Rigorous and comprehensive testing is essential to validate the functionality and safety of autonomous vehicles (AVs) or autonomous driving systems (ADS) before they are deployed on public roads. Scenario-based testing has become a widely adopted approach for evaluating AVs/ADS under various driving conditions in simulation environments (such as Carla and AirSim). However, generating realistic and relevant test scenarios remains a significant challenge. Current methods rely heavily on domain experts to manually create test scenarios or collect real-world data from test AVs, both of which are resource-intensive and costly. An emerging approach that has received increasing interest in research is leveraging generative AI, such as Large Language Models (LLMs), to automate the creation of test scenarios based on existing information sources.
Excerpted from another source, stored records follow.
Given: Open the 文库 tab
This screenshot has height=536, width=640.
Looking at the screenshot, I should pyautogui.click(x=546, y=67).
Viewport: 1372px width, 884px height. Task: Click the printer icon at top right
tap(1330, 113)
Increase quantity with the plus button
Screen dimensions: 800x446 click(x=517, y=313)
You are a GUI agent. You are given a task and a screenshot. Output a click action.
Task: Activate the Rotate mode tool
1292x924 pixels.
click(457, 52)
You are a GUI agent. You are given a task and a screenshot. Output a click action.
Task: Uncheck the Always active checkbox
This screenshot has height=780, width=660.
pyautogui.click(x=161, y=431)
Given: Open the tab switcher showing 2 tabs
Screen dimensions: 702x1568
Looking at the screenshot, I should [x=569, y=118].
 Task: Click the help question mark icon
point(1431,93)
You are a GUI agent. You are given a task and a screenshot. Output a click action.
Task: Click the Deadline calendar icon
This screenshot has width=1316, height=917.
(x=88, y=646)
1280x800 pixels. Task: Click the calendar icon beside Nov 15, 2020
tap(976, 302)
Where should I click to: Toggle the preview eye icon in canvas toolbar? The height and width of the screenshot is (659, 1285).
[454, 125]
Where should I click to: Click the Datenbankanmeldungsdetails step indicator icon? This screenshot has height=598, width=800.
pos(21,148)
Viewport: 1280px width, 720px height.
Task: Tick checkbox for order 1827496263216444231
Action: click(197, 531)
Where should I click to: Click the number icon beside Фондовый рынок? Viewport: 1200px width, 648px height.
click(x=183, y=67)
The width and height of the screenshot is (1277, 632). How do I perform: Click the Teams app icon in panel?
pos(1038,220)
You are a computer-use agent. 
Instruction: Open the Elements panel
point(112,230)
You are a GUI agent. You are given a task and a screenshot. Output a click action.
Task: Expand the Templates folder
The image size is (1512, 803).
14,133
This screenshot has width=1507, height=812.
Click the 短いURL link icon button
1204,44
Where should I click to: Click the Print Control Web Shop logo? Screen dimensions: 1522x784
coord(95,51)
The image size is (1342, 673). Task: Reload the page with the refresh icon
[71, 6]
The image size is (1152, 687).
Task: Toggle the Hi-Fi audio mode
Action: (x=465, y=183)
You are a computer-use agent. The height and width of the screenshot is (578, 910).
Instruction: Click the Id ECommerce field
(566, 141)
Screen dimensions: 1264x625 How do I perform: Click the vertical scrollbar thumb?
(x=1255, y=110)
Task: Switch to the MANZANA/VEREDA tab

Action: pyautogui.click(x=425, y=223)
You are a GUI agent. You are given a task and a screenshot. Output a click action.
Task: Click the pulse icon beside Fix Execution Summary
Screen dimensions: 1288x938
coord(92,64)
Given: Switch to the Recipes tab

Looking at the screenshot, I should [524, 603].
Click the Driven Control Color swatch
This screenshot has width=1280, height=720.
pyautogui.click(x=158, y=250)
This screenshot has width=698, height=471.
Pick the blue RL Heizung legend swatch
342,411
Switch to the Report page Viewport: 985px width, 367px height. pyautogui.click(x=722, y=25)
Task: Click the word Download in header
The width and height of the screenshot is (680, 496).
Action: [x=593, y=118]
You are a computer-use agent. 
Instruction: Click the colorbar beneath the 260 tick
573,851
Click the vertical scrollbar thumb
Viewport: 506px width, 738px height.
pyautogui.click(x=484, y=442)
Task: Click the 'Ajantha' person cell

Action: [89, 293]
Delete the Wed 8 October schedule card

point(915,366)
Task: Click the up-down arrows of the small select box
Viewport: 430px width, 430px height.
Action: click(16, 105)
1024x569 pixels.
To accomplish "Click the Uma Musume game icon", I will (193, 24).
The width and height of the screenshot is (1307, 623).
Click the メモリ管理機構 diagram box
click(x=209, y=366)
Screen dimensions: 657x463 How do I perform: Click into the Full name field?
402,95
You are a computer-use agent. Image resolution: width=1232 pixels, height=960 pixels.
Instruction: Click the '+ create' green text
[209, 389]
By utilizing AV manufacturers' disengagement reports and transforming textual descriptions of real-world disengagement events into executable test scenarios, LLMs (such as GPT models from OpenAI and Llama models from Meta) can provide an efficient and scalable solution for AV testing. Therefore, this project aims to assess the effectiveness of LLMs in generating executable test scenarios for AV/ADS using real-world AV disengagement data. The ultimate goal is to enhance AV/ADS testing and safety, facilitating their deployment in real-world traffic.